2019-08-01 16:16:01 | 心臓病の治療
 腹部大動脈瘤の手術において、通常は腹部正中切開での開腹による人工血管置換術を行うことが多いのですが、この方法だと、腸管をよけて、後腹膜を切開して視野を展開します。
 一方、開腹せず、すなわち腸管を触ることなく腹部大動脈瘤に到達する方法として後腹膜アプローチがあり、通常は左腹部の斜切開から内外腹斜筋を切開し腹横筋の内側で腹膜を露出し、この腹膜を開けることなく、腹部大動脈瘤へ到達するルートで視野展開します。これだと腸管を触らないので術後の腸閉塞の危険が無く、麻痺性イレウスなども起こらないので早期に食事が開始でき、速い回復が期待できます。また、過去の開腹手術の既往がある患者さんなどでは、腸管の癒着が予想されますが、開腹しないこの方法だと癒着は関係ありません。デメリットとしては、左の側方からのアプローチだと中枢側や右腸骨動脈領域の視野が悪く、広範囲な腹部大動脈瘤の手術には適応困難です。

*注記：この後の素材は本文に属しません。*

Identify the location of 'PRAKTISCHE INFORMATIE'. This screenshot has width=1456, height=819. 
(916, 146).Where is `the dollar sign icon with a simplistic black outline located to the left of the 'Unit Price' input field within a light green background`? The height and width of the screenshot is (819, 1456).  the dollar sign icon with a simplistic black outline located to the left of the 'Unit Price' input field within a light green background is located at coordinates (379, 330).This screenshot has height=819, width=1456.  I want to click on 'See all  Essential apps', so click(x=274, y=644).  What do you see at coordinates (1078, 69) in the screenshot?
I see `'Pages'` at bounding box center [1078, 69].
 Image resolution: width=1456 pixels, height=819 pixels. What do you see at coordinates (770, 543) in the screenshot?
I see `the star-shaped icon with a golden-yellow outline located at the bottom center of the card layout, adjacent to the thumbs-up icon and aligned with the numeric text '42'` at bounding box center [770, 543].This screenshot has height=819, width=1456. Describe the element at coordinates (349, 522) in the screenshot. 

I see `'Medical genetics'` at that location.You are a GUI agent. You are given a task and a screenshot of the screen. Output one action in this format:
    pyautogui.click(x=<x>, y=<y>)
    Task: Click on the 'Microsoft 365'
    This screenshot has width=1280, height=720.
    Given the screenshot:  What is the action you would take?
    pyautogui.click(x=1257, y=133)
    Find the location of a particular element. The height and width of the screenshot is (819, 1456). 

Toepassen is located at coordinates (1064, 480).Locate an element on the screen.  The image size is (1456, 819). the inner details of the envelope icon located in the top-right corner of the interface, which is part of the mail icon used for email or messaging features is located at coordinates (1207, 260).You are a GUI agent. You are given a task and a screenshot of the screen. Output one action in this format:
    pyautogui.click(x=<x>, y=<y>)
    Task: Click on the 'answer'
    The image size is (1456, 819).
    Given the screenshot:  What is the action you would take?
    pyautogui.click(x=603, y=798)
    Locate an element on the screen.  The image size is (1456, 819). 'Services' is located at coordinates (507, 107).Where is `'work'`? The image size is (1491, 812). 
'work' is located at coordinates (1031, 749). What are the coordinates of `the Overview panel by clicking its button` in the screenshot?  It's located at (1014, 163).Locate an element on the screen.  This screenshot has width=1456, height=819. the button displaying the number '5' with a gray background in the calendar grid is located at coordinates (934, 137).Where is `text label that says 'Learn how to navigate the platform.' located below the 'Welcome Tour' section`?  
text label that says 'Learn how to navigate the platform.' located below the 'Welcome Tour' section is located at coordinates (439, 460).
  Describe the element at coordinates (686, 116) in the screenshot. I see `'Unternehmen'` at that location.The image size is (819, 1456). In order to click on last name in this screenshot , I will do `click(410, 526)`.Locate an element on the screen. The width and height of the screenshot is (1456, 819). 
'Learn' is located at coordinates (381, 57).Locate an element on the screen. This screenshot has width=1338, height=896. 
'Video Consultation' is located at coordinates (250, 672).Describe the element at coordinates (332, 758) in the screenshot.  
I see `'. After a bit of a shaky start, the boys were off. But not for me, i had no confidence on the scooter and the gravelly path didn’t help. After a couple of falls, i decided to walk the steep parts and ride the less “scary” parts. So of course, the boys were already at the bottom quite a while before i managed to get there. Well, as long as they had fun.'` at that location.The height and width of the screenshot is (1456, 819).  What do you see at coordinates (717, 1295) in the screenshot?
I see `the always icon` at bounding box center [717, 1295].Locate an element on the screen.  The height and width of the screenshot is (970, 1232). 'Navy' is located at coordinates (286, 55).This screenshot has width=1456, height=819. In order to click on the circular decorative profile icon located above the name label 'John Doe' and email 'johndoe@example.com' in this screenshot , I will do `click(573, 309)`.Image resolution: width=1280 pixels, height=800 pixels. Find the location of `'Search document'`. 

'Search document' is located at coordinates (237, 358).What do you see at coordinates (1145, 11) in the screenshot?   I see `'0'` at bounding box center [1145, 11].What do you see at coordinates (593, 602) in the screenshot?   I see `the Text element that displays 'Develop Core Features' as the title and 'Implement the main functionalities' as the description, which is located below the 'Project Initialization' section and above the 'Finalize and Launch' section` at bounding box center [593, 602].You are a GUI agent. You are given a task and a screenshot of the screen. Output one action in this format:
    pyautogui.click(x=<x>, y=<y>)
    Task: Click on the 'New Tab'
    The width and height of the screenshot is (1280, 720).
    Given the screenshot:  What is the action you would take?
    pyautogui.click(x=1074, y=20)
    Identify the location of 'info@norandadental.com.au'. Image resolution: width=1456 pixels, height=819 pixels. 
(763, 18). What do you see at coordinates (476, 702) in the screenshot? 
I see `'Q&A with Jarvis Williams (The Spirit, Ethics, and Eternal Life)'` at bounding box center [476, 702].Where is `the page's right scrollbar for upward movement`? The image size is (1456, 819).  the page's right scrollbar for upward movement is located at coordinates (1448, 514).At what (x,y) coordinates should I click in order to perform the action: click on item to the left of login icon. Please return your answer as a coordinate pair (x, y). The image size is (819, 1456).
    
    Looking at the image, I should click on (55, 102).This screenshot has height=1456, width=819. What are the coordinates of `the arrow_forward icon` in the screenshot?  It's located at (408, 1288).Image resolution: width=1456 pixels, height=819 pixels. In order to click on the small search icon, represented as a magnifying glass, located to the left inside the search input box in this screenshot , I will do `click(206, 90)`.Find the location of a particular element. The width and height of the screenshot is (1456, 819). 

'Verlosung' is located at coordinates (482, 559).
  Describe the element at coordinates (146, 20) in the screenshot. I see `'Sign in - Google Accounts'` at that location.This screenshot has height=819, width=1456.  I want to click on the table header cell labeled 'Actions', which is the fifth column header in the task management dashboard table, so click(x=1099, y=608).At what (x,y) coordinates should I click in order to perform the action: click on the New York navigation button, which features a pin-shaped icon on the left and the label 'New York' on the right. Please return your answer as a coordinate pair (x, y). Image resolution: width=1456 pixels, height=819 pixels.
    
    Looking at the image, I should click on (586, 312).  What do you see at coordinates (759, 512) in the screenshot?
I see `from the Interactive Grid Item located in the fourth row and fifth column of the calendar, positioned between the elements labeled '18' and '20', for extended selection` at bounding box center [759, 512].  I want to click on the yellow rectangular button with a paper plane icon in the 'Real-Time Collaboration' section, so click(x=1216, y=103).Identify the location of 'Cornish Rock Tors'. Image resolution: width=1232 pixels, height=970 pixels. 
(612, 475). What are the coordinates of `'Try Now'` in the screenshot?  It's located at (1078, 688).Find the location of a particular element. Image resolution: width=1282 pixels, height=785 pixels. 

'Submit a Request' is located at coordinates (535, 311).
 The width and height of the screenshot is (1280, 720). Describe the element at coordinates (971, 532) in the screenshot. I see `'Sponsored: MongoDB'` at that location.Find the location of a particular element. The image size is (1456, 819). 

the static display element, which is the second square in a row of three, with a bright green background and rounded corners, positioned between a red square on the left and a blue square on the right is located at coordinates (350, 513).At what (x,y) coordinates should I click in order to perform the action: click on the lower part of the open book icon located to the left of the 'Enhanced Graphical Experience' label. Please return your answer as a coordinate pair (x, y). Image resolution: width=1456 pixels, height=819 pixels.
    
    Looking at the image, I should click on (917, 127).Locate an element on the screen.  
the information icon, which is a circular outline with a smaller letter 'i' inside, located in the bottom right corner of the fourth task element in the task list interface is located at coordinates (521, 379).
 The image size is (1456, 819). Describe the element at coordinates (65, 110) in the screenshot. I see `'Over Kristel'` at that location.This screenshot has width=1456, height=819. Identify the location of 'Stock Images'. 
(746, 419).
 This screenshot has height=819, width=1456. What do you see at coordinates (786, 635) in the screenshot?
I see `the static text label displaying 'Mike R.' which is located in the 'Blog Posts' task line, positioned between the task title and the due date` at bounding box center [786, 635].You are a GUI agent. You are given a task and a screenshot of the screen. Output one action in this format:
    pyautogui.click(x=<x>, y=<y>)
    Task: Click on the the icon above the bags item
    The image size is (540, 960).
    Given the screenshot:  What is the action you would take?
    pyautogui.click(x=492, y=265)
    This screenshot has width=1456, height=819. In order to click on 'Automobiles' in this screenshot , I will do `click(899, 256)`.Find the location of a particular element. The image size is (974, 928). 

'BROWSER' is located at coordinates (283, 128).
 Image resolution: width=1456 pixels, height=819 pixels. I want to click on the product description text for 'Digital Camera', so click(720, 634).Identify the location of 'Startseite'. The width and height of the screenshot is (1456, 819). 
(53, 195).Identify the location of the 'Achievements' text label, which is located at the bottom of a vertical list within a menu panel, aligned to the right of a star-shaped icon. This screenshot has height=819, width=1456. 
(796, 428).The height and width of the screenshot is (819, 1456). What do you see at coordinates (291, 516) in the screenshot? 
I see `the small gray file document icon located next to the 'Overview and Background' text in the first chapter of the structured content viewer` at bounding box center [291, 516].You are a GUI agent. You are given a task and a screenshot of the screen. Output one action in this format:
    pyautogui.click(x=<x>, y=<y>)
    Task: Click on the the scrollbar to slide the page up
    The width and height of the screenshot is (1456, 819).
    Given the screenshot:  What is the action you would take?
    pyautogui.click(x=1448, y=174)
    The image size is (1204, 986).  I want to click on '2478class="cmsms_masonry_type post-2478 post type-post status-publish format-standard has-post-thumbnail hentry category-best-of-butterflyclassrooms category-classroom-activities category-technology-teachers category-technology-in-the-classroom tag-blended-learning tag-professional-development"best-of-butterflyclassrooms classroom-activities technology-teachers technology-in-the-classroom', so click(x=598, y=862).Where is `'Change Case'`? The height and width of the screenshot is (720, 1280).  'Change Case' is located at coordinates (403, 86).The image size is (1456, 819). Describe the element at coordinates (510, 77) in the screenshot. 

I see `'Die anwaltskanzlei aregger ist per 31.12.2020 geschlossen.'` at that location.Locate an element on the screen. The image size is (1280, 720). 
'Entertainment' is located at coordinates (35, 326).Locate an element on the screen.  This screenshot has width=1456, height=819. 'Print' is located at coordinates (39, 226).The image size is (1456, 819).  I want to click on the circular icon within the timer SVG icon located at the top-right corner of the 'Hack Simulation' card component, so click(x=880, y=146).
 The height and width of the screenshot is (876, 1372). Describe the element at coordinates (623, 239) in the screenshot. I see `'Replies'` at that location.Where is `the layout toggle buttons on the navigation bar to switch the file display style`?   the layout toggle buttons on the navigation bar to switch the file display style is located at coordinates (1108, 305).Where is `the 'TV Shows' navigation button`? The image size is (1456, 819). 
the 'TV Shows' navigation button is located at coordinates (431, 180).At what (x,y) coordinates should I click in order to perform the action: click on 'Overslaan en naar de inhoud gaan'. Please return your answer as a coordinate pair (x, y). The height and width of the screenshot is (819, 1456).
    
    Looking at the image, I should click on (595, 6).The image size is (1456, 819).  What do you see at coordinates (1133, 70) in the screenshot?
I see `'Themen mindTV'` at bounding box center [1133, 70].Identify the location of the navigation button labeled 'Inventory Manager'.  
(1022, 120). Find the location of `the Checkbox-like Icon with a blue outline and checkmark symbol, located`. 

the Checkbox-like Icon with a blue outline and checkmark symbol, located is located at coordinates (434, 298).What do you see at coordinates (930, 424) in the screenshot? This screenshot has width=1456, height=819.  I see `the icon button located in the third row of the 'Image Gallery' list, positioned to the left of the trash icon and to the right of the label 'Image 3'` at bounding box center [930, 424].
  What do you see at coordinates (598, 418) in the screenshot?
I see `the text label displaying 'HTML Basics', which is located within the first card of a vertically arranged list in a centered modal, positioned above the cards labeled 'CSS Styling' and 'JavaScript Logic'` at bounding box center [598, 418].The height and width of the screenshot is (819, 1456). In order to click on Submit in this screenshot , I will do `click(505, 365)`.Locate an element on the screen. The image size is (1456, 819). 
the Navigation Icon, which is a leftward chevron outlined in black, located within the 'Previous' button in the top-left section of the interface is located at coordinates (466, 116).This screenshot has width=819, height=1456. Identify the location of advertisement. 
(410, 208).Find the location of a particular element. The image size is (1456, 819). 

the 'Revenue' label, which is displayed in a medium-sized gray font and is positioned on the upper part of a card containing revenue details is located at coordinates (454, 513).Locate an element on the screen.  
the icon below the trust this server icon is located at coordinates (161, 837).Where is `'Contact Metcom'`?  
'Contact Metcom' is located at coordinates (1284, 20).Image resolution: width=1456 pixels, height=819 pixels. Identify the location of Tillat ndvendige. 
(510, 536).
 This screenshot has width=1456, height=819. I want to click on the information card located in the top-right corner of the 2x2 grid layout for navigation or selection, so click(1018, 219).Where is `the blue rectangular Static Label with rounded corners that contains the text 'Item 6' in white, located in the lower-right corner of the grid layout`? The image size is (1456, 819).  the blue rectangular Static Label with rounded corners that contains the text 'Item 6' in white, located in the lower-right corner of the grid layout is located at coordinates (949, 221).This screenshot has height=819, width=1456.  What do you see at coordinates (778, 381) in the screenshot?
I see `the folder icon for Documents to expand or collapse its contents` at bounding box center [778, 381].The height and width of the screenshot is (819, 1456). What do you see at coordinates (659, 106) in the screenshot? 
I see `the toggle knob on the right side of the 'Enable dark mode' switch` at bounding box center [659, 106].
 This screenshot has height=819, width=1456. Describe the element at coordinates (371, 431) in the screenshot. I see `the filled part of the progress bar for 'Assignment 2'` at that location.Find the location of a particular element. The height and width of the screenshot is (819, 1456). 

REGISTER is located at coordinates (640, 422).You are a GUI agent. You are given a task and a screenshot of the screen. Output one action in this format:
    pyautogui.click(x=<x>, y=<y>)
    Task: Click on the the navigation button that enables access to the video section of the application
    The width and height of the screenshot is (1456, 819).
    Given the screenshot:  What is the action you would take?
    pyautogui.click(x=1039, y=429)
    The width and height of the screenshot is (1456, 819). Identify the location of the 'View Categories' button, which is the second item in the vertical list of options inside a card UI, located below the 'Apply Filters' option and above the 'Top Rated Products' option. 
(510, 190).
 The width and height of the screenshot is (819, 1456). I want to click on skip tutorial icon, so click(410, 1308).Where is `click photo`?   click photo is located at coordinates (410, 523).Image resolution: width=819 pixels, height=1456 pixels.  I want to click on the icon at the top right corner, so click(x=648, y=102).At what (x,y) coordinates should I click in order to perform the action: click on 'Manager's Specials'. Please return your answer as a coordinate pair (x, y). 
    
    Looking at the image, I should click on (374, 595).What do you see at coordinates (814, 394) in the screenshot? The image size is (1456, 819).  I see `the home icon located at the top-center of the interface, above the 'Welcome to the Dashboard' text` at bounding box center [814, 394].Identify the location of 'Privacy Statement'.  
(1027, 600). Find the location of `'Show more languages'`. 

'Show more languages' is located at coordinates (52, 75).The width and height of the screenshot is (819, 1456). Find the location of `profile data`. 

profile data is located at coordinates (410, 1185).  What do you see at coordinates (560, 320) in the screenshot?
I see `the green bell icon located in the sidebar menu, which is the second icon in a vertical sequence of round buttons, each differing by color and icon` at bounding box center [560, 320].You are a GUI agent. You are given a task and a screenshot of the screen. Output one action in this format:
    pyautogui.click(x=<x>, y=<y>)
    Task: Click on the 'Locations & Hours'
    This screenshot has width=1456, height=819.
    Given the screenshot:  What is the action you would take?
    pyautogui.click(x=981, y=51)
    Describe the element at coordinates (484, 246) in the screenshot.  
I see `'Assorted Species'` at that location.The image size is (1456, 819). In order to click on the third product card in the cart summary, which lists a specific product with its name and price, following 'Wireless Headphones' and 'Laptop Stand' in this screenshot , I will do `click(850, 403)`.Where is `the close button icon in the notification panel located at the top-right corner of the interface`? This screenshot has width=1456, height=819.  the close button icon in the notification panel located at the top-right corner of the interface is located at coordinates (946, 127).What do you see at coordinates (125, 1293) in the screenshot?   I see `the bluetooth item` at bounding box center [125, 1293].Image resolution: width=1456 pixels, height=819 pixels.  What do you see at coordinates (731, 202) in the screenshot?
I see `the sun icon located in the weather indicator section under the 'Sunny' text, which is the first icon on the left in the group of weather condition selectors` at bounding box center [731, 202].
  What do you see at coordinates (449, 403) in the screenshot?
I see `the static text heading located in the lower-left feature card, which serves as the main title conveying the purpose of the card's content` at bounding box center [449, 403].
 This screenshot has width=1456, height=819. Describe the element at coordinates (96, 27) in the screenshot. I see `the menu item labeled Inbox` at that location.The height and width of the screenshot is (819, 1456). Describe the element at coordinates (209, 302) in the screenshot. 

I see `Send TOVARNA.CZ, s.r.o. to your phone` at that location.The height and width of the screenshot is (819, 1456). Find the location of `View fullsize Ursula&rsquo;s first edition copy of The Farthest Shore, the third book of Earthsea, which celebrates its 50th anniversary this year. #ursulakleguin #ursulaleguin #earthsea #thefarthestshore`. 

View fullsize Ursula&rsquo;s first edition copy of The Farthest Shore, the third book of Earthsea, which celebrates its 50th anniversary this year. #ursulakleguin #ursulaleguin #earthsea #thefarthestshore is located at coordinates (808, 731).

 さてこの腹部正中切開によるアプローチと側方からの後腹膜アプローチのそれぞれのメリットを生かした方法として、正中切開からの後腹膜アプローチがあります。「正中レトロ」とも言われるこの方法は、正中切開でありながら、開腹しないため開腹歴がある患者さんなどで開腹しなくてすむ、中枢側の遮断や吻合に不安がある患者さんなどで行うことにメリットかあります。またこれに似た、傍正中レトロちう方法は、正中ではなく、やや左側の縦の腹部切開から腹直筋鞘に入り、そこから後腹膜アプローチへとつなげる方法です。これら後腹膜アプローチには剥離に時間が若干かかりますが、非常に有用な方法なので習得しておく必要があります。

 筆者は通常の腹部正中切開で開腹しようとしたのに、癒着がひどくて剥離困難でそれ以上腹部正中切開の手術が困難な患者さんに対して、途中で正中切開からの後腹膜アプローチに変更して手術を完遂した経験がありますが、これって一般的なConversionの方法なのか、報告などある方法なのか、知っている方がいたら教えて頂きたいものです。